I'm proud to report a new publication. In lieu of a long discussion about the hurdles (and immense potential) of integrating real-world data to drive medical evidentiary advances, statistical techniques and causal frameworks deserving to be more widely adopted, and how our recent publication tries to sing these tunes, I will instead try to give a TLDR version:
Diagnostics exist to improve decision-making
We sought to better understand the decisions made without the diagnostic, to better infer causality of outcomes with the diagnostic
We utilized real world data from of standard of care treatment
We “borrowed” causal inference techniques from epidemiology and economics (i.e. propensity analyses)

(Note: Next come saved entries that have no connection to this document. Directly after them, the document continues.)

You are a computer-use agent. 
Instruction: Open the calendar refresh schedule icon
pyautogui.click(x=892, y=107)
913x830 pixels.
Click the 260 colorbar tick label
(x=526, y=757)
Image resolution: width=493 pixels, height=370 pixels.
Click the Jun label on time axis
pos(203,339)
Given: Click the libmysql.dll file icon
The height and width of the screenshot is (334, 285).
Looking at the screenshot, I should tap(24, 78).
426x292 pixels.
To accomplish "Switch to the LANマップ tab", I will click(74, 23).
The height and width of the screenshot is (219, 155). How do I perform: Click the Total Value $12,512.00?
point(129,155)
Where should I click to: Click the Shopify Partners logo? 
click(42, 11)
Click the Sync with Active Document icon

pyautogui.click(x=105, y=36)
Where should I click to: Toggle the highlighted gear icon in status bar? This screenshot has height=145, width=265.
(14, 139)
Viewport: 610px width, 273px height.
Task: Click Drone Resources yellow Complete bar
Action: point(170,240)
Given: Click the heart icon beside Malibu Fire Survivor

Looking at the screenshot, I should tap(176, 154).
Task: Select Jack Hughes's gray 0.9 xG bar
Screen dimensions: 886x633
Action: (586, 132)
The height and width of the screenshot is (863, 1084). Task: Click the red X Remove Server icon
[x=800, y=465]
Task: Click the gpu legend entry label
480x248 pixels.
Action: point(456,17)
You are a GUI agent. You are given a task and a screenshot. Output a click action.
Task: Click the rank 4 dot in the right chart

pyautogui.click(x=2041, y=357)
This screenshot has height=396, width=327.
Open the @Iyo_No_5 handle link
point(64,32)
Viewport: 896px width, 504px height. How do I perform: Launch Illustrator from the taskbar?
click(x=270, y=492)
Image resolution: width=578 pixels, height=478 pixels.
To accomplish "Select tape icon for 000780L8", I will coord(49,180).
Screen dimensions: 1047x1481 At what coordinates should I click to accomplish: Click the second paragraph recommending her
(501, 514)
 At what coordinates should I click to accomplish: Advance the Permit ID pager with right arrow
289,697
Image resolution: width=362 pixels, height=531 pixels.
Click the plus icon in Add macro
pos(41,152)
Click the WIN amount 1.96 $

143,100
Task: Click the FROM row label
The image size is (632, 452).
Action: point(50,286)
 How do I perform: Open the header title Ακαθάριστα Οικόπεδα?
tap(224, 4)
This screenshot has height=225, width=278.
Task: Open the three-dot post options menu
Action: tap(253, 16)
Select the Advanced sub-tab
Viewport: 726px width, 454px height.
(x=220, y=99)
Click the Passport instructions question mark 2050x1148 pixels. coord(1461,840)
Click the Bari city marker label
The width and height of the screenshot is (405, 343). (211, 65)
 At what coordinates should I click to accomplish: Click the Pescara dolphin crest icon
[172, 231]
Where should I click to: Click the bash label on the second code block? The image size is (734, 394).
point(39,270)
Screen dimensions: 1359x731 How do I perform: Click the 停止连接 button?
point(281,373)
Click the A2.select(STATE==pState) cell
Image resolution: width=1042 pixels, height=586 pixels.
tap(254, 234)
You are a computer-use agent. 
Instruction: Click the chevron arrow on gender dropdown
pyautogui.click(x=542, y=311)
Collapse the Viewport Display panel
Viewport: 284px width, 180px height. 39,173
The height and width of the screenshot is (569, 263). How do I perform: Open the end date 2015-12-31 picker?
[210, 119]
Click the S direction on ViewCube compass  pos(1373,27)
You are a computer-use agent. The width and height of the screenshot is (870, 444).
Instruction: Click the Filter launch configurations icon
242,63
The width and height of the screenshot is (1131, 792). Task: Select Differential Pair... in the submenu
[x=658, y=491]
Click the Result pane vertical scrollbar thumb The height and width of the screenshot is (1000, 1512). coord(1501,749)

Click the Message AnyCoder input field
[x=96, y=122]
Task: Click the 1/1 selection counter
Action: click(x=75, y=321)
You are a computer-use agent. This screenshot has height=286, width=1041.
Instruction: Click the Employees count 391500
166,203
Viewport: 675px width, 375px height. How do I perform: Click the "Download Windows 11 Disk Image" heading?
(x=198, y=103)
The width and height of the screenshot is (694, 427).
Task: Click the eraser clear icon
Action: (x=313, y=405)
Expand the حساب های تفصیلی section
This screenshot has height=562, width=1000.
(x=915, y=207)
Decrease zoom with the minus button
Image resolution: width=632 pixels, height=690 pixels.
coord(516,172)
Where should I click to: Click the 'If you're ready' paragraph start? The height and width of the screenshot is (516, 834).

We trained a risk score using existing clinical and laboratory features to predict differential drug class survival, and made this model compete with the AR-V7 biomarker. AR-V7 still out-performed the "poor man's version" of the biomarker.
Graf RP, Hullings M, Barnett ES, Carbone E, Dittamore R, Scher HI. Clinical Utility of the Nuclear-localized AR-V7 Biomarker in Circulating Tumor Cells in Improving Physician Treatment Choice in Castration-resistant Prostate Cancer. European Urology. 2020. PubMed
I will say that this was definitely one of the more stimulating and challenging projects I’ve had in recent years (not to mention the 6 peer-reviewers and staff statistical reviewer. European Urology doesn’t mess around!). It was a great experience and an honor to work closely with the team at MSKCC, and I have to thank Ryan Dittamore and Howard Scher for supporting and seeing the value in this project. We hope that these methods of causal inference and counterfactual testing of real-world evidence will become more common in the years to come, becoming an integral part of biomarker evidentiary builds.